AMÉRIQUE LATINE - Un autre développement et une autre intégration sont possibles

dimanche 16 novembre 2003, mis en ligne par Dial

Au mois de juillet 2003 s’est tenu à Quito, Équateur, un séminaire organisé par Secteur social de la Compagnie de Jésus en Amérique latine sur le projet de Zone de libre-échange des Amériques (ZLEA). Le refus et l’argumentation sont clairs. Le mouvement d’opposition à la création de ce marché sans frontières se renforce en Amérique latine au point que certains n’hésitent pas à dire que la ZLEA ne verra pas le jour, d’autant plus que la stratégie de renforcement du Mercosur menée par le Brésil avec l’appui d’autres États, dont l‘Argentine, a pour but de renforcer le poids des pays latino-américains dans leurs propres échanges et dans les négociations avec les États-Unis. Cette déclaration s’ajoute aux nombreuses prises de positions que nous avons déjà publiées au sujet de la ZLEA.


(...)

1 - Pourquoi nous ne voulons pas de la ZLEA

 Parce que la composition de la ZLEA est asymétrique dans d’impressionnantes proportions

Le point de départ des économies des 34 pays qui composent les Amériques - Nord, Centrale, Zone Caraïbe (Cuba excepté), et Sud - est extrêmement inégal. Du PIB total, 79% correspondent aux Etats-Unis, 5,9% au Canada, 4, 7% au Brésil, au Mexique 4, 2%, à l’Argentine 2,51% et la grande majorité& des pays ne dépasse pas 1% du PIB total de la ZLEA. Par conséquent, la négociation de la ZLEA se déroule en termes de pouvoir inégaux et asymétriques.

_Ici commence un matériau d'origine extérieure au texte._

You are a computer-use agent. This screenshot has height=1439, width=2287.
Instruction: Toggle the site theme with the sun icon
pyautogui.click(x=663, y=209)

 Parce que le mode de négociation de la ZLEA n’est pas transparent

Ce qui est négocié reste un secret et le texte ne parvient pas à incorporer les diverses propositions présentées par les organisations citoyennes du continent. Dans la plupart des pays, la société civile se trouve sans information sur les négociations en cours menées par leurs gouvernements. Il en va de même pour des secteurs entiers de production (entreprises, travailleurs) qui seront très affectés par la ZLEA. Il n’a pas été prévu de référendums pour l’approbation par le peuple du Traité.

 Parce que la ZLEA prétend être un pacte d’égalité entre des partenaires inégaux

Nous trouvons injuste de convenir d’un traitement égal pour des partenaires extrêmement inégaux en technologie, connaissances, capitaux, pouvoir militaire. Sans aucun doute, cela engendrera une inégalité plus grande encore.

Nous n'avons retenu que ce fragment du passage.